Pancreatic cancer is one kind of malignant tumor which contains abundant stroma. Cancer associated fibroblast (CAF) is the main and most important content of stroma. Tumor cells and stoma interact closely with each other in pancreatic cancer. Briefly, pancreatic cancer cells can activate CAF and in turn, many cytokines and proteins secreted by CAF also can act on pancreatic cancer cells and promote their malignant phenotypes. Our previous studies indicate that 1) CAF regulates many malignant phenotypes of pancreatic cancer, such as invasion, metastasis, immune activation, angiogenesis, and chemoresistance; 2) Sonic hedgehog (SHH) is a crucial signal pathway in the microenvironment of pancreatic cancer which can activate CAF; 3) Neuropilin-1 (NRP1) is a key regulator in pancreatic cancer which is associated with SHH; 4) SHH/PDGF-AA/NRP1 axis exists in the interaction effect of tumor and stroma which contributes to the malignancy of pancreatic cancer. In the present study, we will further confirm the internal regulating effects of SHH/PDGF-AA/NRP1 axis, explore its role in the malignant phenotypes of pancreatic cancer, interfere the key link and inhibit the malignant biological behavior, and try to offer a new idea to improve the poor prognosis of pancreatic cancer.
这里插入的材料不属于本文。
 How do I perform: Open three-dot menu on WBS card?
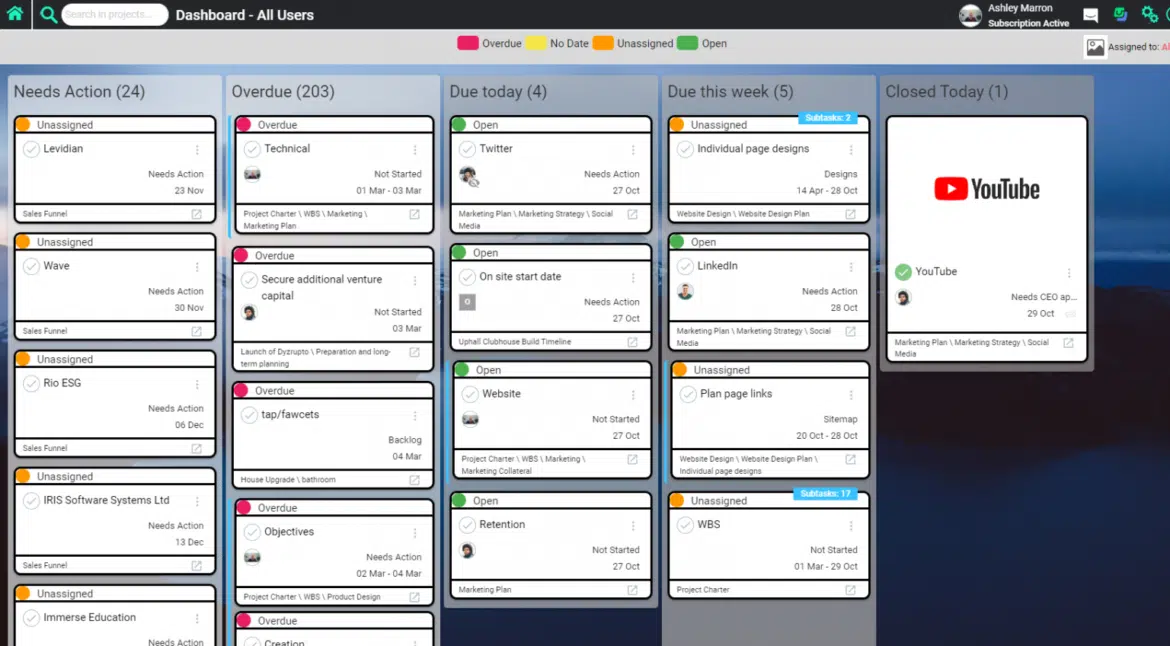(x=851, y=525)
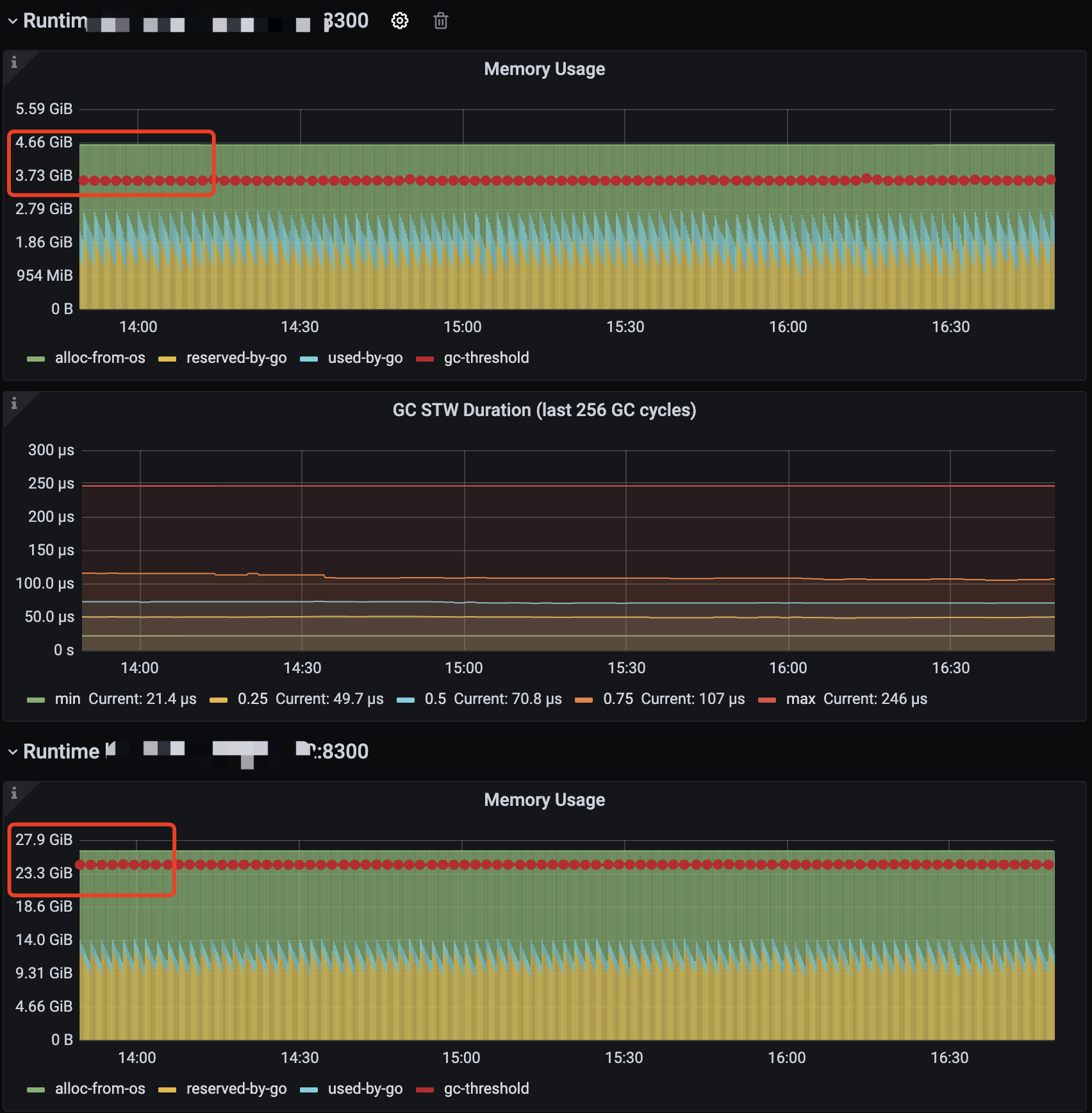Open row settings gear icon
This screenshot has width=1092, height=1113.
pos(399,21)
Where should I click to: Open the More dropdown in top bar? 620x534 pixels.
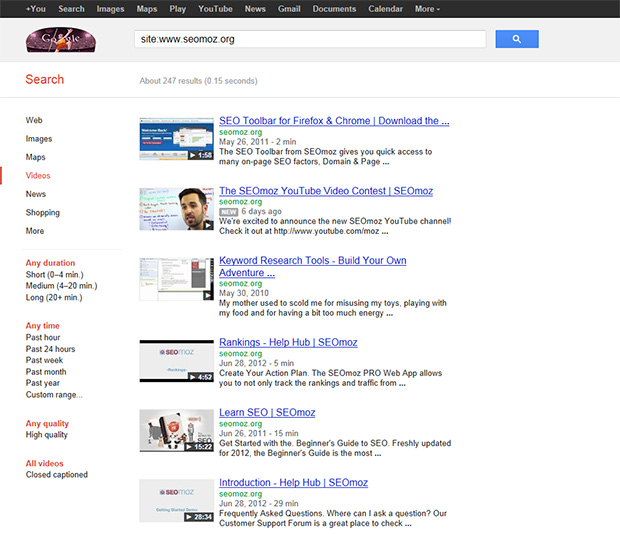426,9
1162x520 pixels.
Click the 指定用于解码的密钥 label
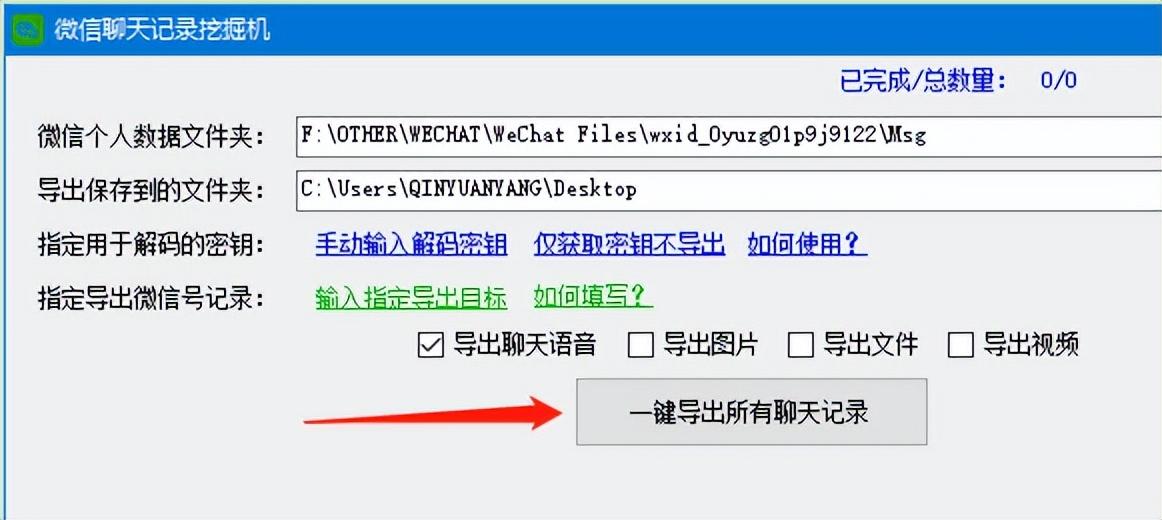coord(150,244)
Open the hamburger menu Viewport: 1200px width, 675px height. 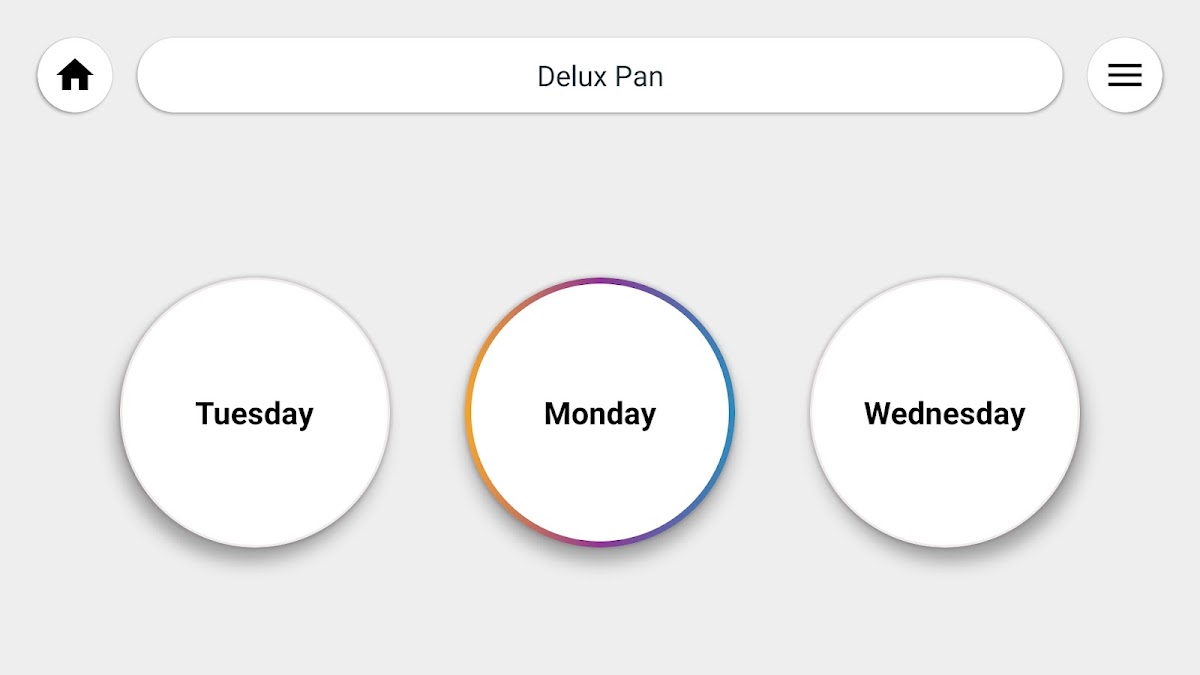1124,75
胰腺癌是一种富含间质的恶性肿瘤，癌相关成纤维细胞CAF是间质中最主要也是最重要的细胞成分。胰腺癌细胞和间质CAF存在重要的相互调控作用。胰腺癌细胞可以导致CAF的激活，反过来CAF分泌的诸多细胞因子等也可以影响胰腺癌的恶性生物学行为。我们前期研究中证实：①CAF可以影响胰腺癌侵袭转移、免疫激活、血管生成和耐药等多种恶性表型；②音猬因子SHH是胰腺癌间质微环境中的关键信号通路，可以激活调控CAF；③神经纤毛蛋白NRP1是胰腺癌恶性生物学特性的重要调控分子，与SHH存在潜在调控关系；④胰腺癌中存在“SHH/PDGF-AA/NRP1”功能轴，通过癌细胞和间质CAF交互作用，影响其恶性表型。我们在此项研究中，希望进一步明确 “SHH/PDGF-AA/NRP1”功能轴在胰腺癌肿瘤-间质交互作用中的具体调控机制和关键环节，为干预胰腺癌间质微环境、抑制其恶性生物学行为、进而改善其不良预后提供新思路。
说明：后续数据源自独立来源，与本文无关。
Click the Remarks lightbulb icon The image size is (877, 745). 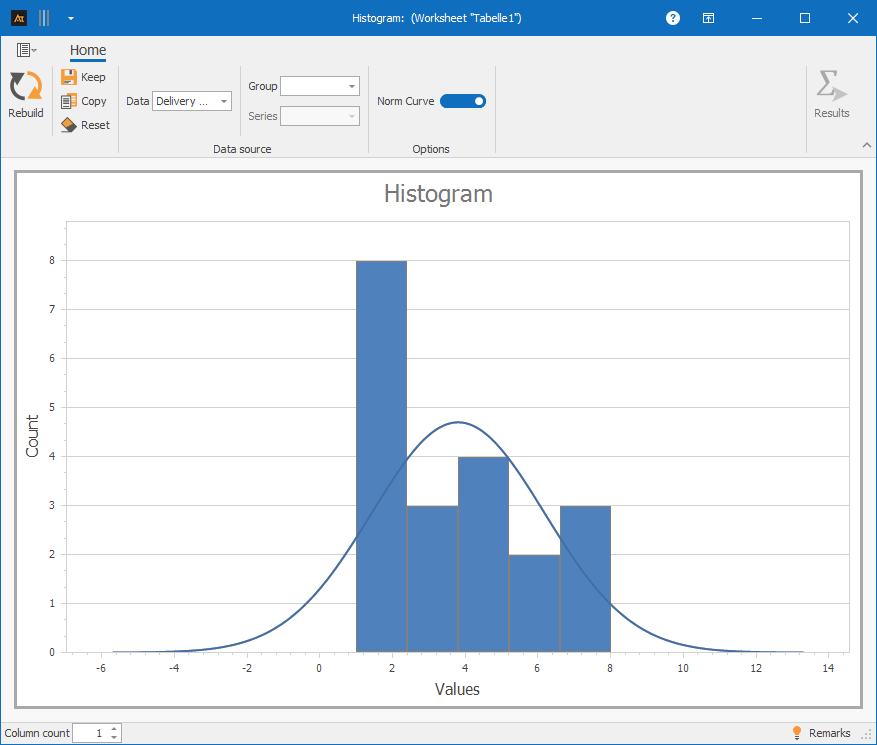[797, 733]
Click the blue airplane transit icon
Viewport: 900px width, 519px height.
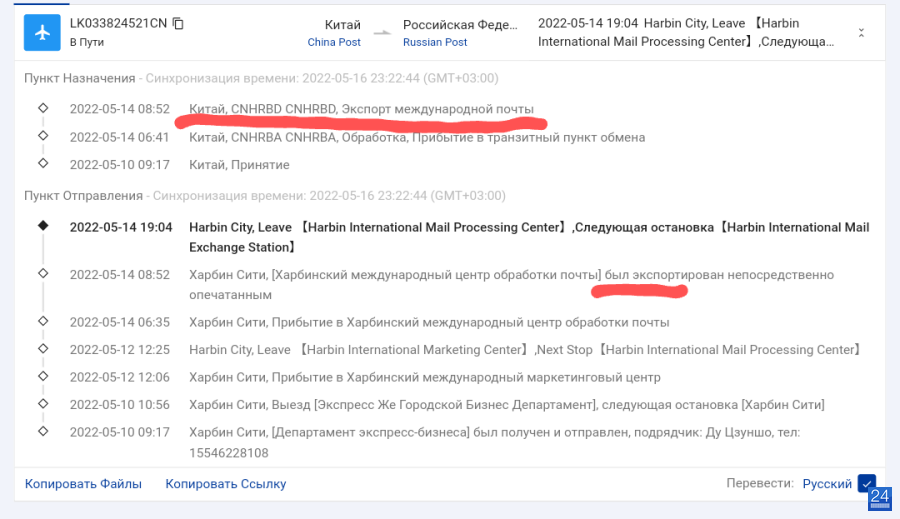click(42, 33)
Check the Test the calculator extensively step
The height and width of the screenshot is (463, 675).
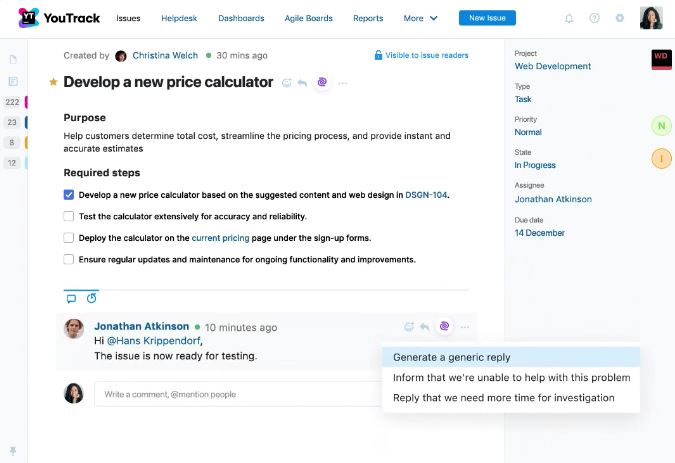(69, 216)
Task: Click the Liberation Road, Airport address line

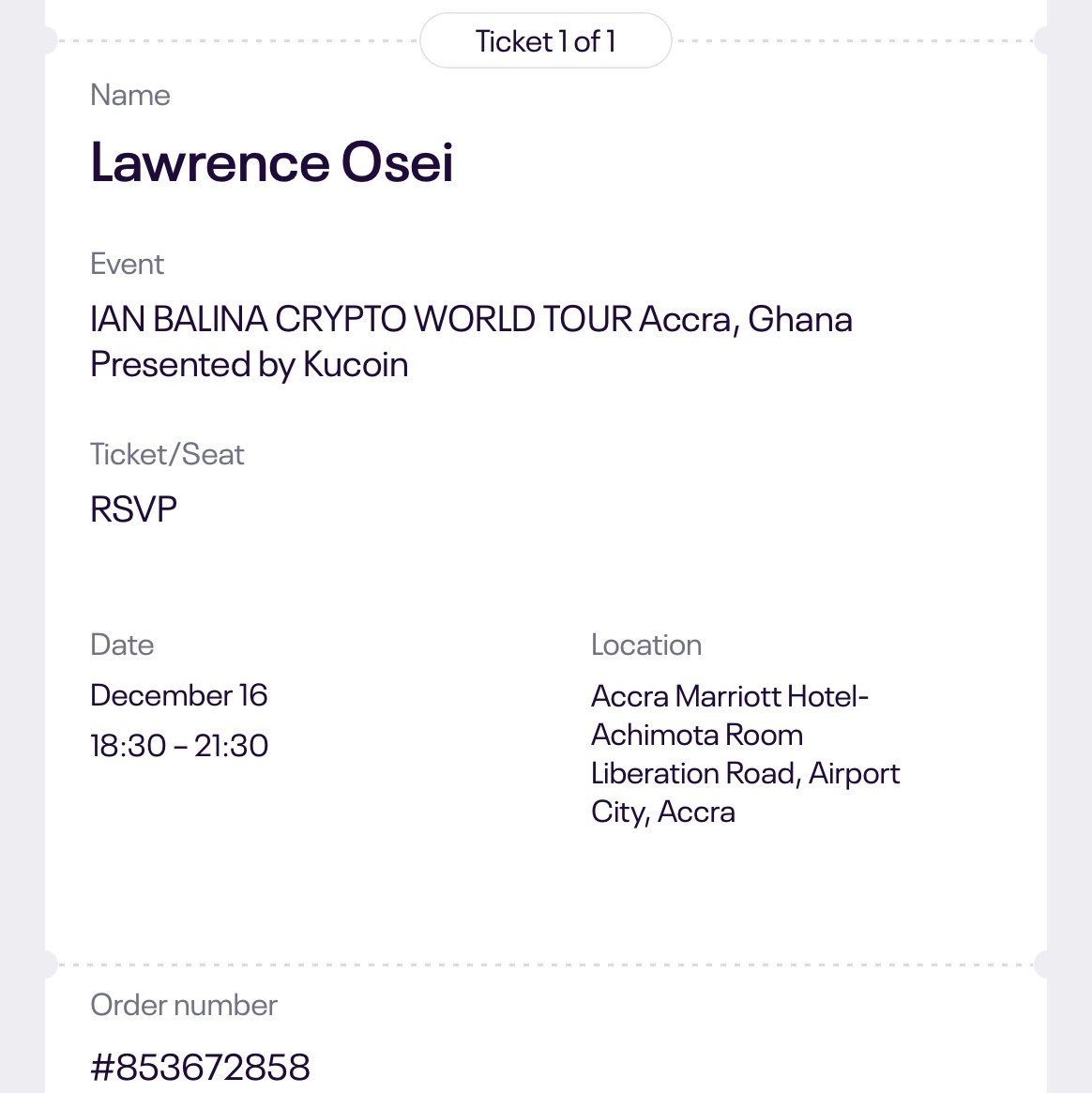Action: 745,774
胰腺癌是一种富含间质的恶性肿瘤，癌相关成纤维细胞CAF是间质中最主要也是最重要的细胞成分。胰腺癌细胞和间质CAF存在重要的相互调控作用。胰腺癌细胞可以导致CAF的激活，反过来CAF分泌的诸多细胞因子等也可以影响胰腺癌的恶性生物学行为。血小板源生长因子PDGF是贮存于血小板α颗粒中的一种碱性蛋白质，以自分泌、旁分泌的方式发挥作用，相关研究表明CAF也可以分泌PDGF。我们在本研究中证实：①PDGF-AA是胰腺癌中肿瘤-间质交互作用的关键分子，存在SHH/PDGF-AA/NRP1功能轴，CAF分泌PGDF-AA，通过旁分泌影响胰腺癌恶性表型；②PDGFRA的表达和CAF呈正相关，并且和免疫浸润以及胰腺癌预后相关，可以作为未来胰腺癌治疗的靶点；③FTO直接靶向PDGFC，激活Akt信号通路，PDGFC通过自分泌调控胰腺癌的恶性生物学行为。我们关于胰腺癌中PDGF家族及其受体的一系列发现，为进一步干预胰腺癌间质微环境、抑制其恶性生物学行为、进而改善其不良预后提供了新思路。